=== Begin Enclosure ===

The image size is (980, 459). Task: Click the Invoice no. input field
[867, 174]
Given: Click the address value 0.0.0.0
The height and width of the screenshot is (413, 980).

=== End Enclosure ===
=== Begin Enclosure ===

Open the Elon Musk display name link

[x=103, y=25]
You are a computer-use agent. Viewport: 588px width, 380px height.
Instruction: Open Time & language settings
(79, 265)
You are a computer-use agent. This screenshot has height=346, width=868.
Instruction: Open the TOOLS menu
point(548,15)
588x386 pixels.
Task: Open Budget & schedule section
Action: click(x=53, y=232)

=== End Enclosure ===

▸ **WORK TASK**
Repeat, exactly as they stand above, the lines from the line with "The image size" to the line with "The height and", both lines included.

▸ **ANSWER FOR THIS EXERCISE**
The image size is (980, 459). Task: Click the Invoice no. input field
[867, 174]
Given: Click the address value 0.0.0.0
The height and width of the screenshot is (413, 980).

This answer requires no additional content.